Python Application Analysis

Evaluation: Advance Binary Fingerprinting

Python scanning supports binary packaged archives (.whl/tar.gz) and coordinates in the requirements.txt manifests from the Python Package Index (PyPI). For the best results, we recommend first creating a Python virtual environment and resolving the dependencies using a pip install against the requirements file.  This will bring only the dependencies needed by the project into the build while resolving any included dependency ranges in the requirements file.

  • Example workflow. Check out a video demonstration here.
    1. cd project_folder
    2. mkdir ~/py-envs
    3. python3 -m venv ~/py-envs/project_folder
    4. source ~/py-envs/project_folder/bin/activate
    5. pip install -r requirements.txt

  • requirements.txt:
    • Use pip freeze to create the requirements file. 
    • Lifecycle scanners will only use the manifest named requirements.txt while ignoring other variants.
    • Avoid including variable ranges for dependences as these will be ignored by the Lifecycle scanner.
    • The requirements.txt must use the == operator and version without wildcards. 
    • Additional flags should be added to requirements.txt files to scope to the target os/arch as found in the environment markers of the Python documentation.
  • .whl files: may be matched to multiple environmental Python packages. These will show as duplicates in the Lifecycle scan report.
  • Native scanner: Jake is an open-source scanning tool that scans Python & Conda environments for vulnerable third-party dependencies.
    • Jake may provide better results than other scanners as it can interact with the Python environment directly to see what is actually loaded. This will reduce the noise in the final scan report.
    • Using Jake removes the need for the java runtime for other Lifecycle scanners in the developer or build environments. 
    • Using Jake may produce different results than Lifecycle scanners, complicating enforcement efforts. For consistency, use Jake in both the developer and CI environments. 
    • Installing and running Jake for each build may add a significant amount of time to the build process.  Make sure to test first and set expectations before rolling out to production.

Evaluation: Source code and manifest analysis

The Python coordinate-based matching feature provides the ability to scan and evaluate Python dependencies found in Python manifest files without running the pip install first.

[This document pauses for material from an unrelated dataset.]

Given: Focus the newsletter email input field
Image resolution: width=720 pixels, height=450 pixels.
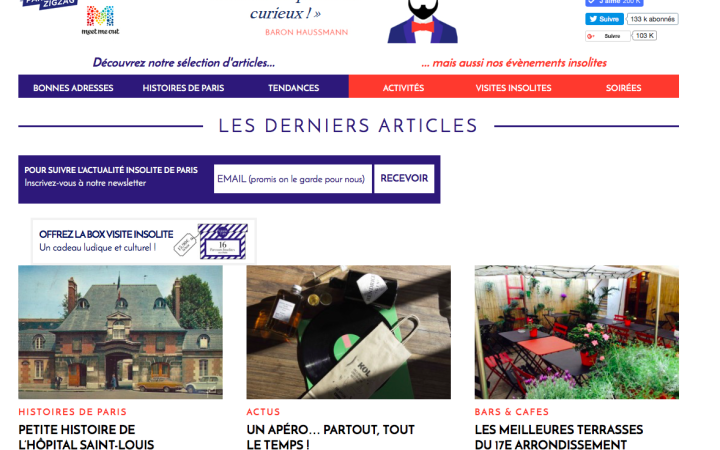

Files named requirements.txt (generated using a pip command) and poetry.lock (Poetry lock files) will be analyzed.

Converting from other formats

setup.py

A setup.py file can be used to generate a requirements.txt file by first installing its packages (e.g. via pip install . ), ideally to a virtual environment, and then running:

  • pip freeze > requirements.txt for Python 2 or
  • pip3 freeze > requirements.txt for Python 3

What do we parse from the file?

requirements.txt

Requirements using the "==" operator and version without wildcards will be considered. One requirement could be matched to multiple distributions of the same Python package. Using the sys-platform marker makes the dependency more specific. For example:

altgraph==0.10.2
pywin32 ==1.0 ; sys_platform == 'win32'

poetry.lock NEW IN RELEASE 115

Dependencies with the name and exact version are required and evaluated. For example:

  • Name: six
  • Version: 1.16.0

And from "metadata.files"

  • Extension: whl
  • Qualifier: py2.py3-none-any

The package dependencies with name and exact version are also evaluated:

  • Name: colorama
  • Version: 0.4.4
[[package]]
name = "six"
version = "1.16.0"
description = "Python 2 and 3 compatibility utilities"
category = "main"
optional = false
python-versions = ">=2.7, !=3.0.*, !=3.1.*, !=3.2.*"

[package.dependencies]
colorama = "0.4.4"

[metadata]
lock-version = "1.1"
python-versions = "^3.8"
content-hash = "7ae52da2736b4294be7a184e040cc78412add14e92b816077ede183f9e1c636c"

[metadata.files]
six = [
    {file = "six-1.16.0-py2.py3-none-any.whl", hash = "sha256:8abb2f1d86890a2dfb989f9a77cfcfd3e47c2a354b01111771326f8aa26e0254"},
    {file = "six-1.16.0.tar.gz", hash = "sha256:1e61c37477a1626458e36f7b1d82aa5c9b094fa4802892072e49de9c60c4c926"},
]
colorama = [
    {file = "colorama-0.4.4-py2.py3-none-any.whl", hash = "sha256:9f47eda37229f68eee03b24b9748937c7dc3868f906e8ba69fbcbdd3bc5dc3e2"},
    {file = "colorama-0.4.4.tar.gz", hash = "sha256:5941b2b48a20143d2267e95b1c2a7603ce057ee39fd88e7329b0c292aa16869b"},
]

Steps to analyze using the Sonatype IQ CLI

Create requirements

Run pip freeze

pip freeze > requirements.txt

The requirements.txt encoding is UTF-8.  Special note for Microsoft Windows users, the cmd.exe encoding may need to be changed to UTF-8.  Please refer to Microsoft documentation on how to do this.

Example file content


altgraph==0.10.2
backports-abc==0.5
backports.ssl-match-hostname==3.5.0.1
bdist-mpkg==0.5.0
certifi==2018.1.18
chardet==3.0.4
click==6.7
confire==0.2.0
Django==1.6
django-countries==3.3
django-make-app==0.1.3
docopt==0.6.2
enum34==1.1.6


Add environment markers (optional)

Adding environment markers can simplify the results by filtering out components that are not relevant to your deployment platform. Only the sys_platform environment marker is supported at the moment.   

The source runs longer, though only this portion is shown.